AWS S3 Lifecycle Policy

To configure a lifecycle policy on your S3 bucket:

1. Open the Amazon S3 console and navigate to your bucket.

2. Click the Management tab, then click Create lifecycle rule.

3. Create a rule with the following settings:

   • Rule name: For example, zero-data-compose-cleanup

   • Prefix filter: query/ (the prefix the Query Service uses for Compose query results)

   • Lifecycle rule actions: Select Expire current versions of objects

   • Days after object creation: 7

4. Create separate rules for sampling and profiling results with longer retention periods as needed:

   • Sampling results prefix: sampling/

   • Profiling results prefix: profiling/

For more information, see the Amazon S3 Lifecycle Configuration documentation.

Azure Blob Storage Lifecycle Policy

To configure a lifecycle management policy on your Azure Blob Storage container:

1. Open the Azure portal and navigate to your storage account.

2. Under Data management, click Lifecycle management, then click Add a rule.

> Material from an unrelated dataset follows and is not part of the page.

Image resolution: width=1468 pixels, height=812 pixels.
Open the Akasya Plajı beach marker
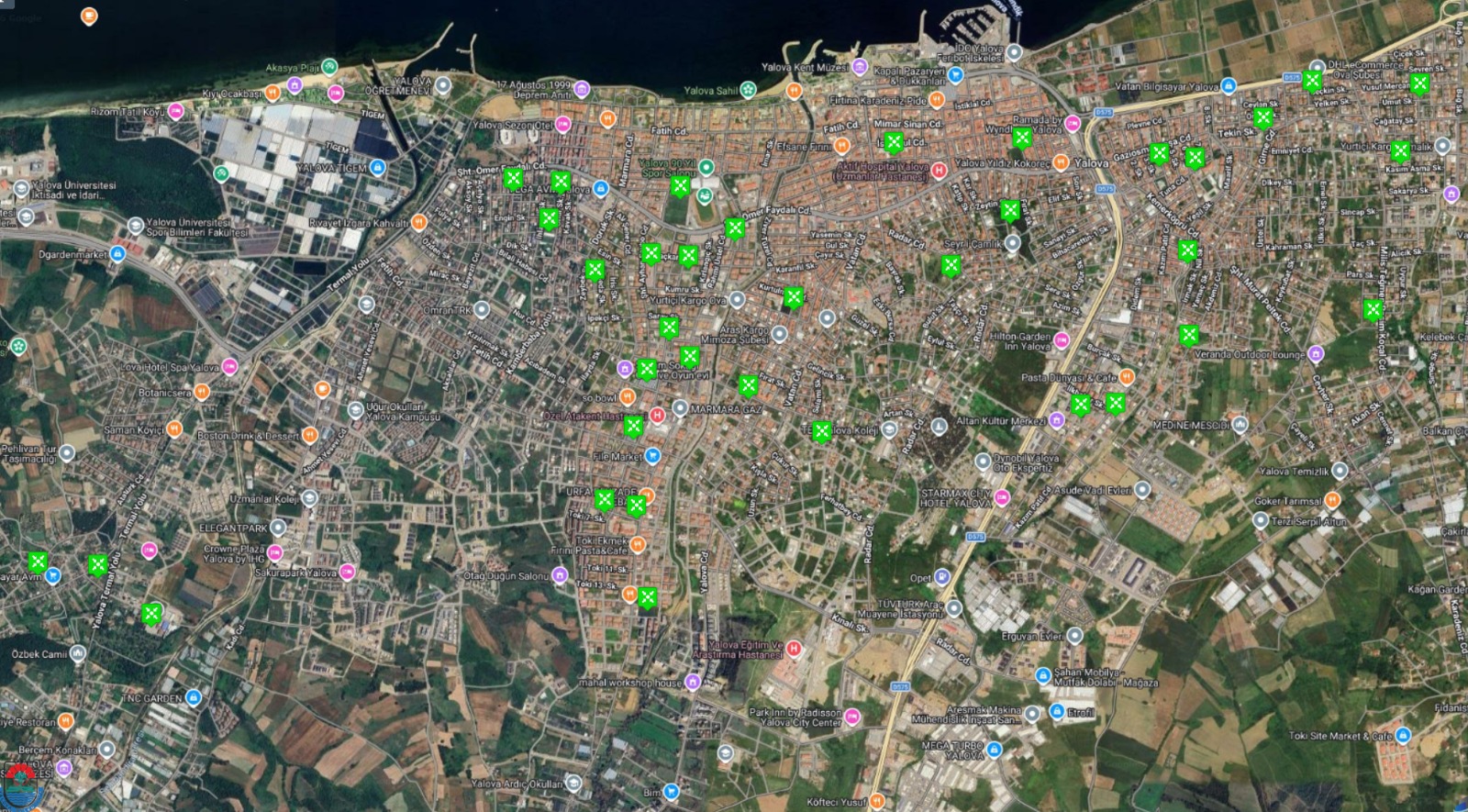click(x=328, y=67)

3. Create a rule with the following settings:

   • Rule name: For example, zero-data-compose-cleanup

   • Rule scope: Apply rule to all blobs, or apply filters based on your blob prefix.

   • Blob type: Block blobs

   • Delete the blob if: Last modified more than 7 days ago

4. Create a separate rule for sampling and profiling results with a longer retention period as needed.

For more information, see the Azure Blob Storage lifecycle management documentation.

Bucket Security Requirements

AWS S3

The S3 bucket used for Zero Data must meet the following security requirements:

• IAM policy – The IAM role or user for the Query Service must have s3:PutObject, s3:GetObject, s3:DeleteObject, and s3:ListBucket permissions on the bucket.

• Encryption – Enable server-side encryption on the bucket (SSE-S3 or SSE-KMS).

• Access control – Block public access. Use the S3 Block Public Access settings to prevent any public access.

Azure Blob Storage

The Azure Blob Storage container used for Zero Data must meet the following security requirements:

• OIDC federated credential – The Query Service authenticates using an OIDC federated credential. Configure the federated credential in your Microsoft Entra ID (formerly Azure AD) application registration.

• Encryption – Enable Azure Storage Service Encryption (SSE) on the storage account.

• Access control – Disable public access on the storage account. Use Azure RBAC to manage access.